Supplied data:
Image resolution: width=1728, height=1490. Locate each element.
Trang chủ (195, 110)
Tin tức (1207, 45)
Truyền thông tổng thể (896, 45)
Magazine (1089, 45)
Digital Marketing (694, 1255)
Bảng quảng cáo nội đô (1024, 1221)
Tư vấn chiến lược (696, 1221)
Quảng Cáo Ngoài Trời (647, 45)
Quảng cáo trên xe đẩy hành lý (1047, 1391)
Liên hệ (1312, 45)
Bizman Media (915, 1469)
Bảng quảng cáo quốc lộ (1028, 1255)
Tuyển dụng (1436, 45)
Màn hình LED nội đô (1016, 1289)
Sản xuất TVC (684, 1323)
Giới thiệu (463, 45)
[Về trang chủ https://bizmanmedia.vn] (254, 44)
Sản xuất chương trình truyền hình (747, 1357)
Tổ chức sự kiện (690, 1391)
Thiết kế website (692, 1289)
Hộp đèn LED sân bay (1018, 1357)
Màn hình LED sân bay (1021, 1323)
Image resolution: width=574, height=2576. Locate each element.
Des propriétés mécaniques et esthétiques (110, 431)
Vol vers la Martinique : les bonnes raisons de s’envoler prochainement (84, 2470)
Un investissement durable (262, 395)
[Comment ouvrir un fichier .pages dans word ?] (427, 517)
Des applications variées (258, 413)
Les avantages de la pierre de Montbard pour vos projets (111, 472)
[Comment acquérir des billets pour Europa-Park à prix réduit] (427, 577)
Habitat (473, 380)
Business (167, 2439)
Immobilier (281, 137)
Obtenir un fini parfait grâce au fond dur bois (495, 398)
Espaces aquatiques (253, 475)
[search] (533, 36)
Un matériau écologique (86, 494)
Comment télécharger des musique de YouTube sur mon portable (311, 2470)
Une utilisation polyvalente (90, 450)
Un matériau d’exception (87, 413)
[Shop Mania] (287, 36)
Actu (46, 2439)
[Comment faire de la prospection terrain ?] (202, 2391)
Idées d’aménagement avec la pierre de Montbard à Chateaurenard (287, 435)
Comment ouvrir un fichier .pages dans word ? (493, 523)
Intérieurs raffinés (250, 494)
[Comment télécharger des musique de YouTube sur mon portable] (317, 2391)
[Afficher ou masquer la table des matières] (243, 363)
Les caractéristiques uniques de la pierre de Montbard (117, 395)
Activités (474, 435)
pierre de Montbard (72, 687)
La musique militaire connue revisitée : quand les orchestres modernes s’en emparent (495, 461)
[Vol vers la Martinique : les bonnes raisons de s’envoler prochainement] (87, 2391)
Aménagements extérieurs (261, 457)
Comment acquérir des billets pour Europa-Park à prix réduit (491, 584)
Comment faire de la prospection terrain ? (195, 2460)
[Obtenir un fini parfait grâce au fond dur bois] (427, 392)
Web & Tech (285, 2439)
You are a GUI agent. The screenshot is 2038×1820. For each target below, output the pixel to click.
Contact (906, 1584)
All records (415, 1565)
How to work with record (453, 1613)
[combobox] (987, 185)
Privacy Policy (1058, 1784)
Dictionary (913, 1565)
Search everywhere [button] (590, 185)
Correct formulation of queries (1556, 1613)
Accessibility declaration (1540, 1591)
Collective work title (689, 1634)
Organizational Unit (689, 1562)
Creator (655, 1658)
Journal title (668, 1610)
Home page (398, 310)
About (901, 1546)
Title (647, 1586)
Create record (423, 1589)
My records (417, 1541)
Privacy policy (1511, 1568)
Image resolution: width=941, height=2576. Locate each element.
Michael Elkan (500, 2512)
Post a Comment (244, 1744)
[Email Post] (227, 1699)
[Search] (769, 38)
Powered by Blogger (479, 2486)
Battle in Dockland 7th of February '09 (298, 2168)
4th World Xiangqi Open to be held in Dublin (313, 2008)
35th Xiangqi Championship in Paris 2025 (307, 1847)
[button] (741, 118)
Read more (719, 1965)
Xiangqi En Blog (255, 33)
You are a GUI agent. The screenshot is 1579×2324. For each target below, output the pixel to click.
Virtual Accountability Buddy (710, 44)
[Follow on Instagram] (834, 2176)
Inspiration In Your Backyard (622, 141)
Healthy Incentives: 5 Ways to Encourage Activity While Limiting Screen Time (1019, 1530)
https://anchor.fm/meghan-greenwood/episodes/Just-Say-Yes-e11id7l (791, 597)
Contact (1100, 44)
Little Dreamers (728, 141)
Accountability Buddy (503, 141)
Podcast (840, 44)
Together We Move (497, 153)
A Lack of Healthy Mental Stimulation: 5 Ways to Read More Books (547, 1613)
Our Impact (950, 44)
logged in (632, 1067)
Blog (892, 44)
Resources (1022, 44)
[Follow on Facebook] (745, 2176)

Work required: The line above containing "[Comment télécharger des", the line containing "Privacy policy (1511, 1568)", and every line between them are to be transcribed exactly; no other line is wanted.

Exercise solution:
[Comment télécharger des musique de YouTube sur mon portable] (317, 2391)
[Afficher ou masquer la table des matières] (243, 363)
Les caractéristiques uniques de la pierre de Montbard (117, 395)
Activités (474, 435)
pierre de Montbard (72, 687)
La musique militaire connue revisitée : quand les orchestres modernes s’en emparent (495, 461)
[Vol vers la Martinique : les bonnes raisons de s’envoler prochainement] (87, 2391)
Aménagements extérieurs (261, 457)
Comment acquérir des billets pour Europa-Park à prix réduit (491, 584)
Comment faire de la prospection terrain ? (195, 2460)
[Obtenir un fini parfait grâce au fond dur bois] (427, 392)
Web & Tech (285, 2439)
You are a GUI agent. The screenshot is 2038×1820. For each target below, output the pixel to click.
Contact (906, 1584)
All records (415, 1565)
How to work with record (453, 1613)
[combobox] (987, 185)
Privacy Policy (1058, 1784)
Dictionary (913, 1565)
Search everywhere [button] (590, 185)
Correct formulation of queries (1556, 1613)
Accessibility declaration (1540, 1591)
Collective work title (689, 1634)
Organizational Unit (689, 1562)
Creator (655, 1658)
Journal title (668, 1610)
Home page (398, 310)
About (901, 1546)
Title (647, 1586)
Create record (423, 1589)
My records (417, 1541)
Privacy policy (1511, 1568)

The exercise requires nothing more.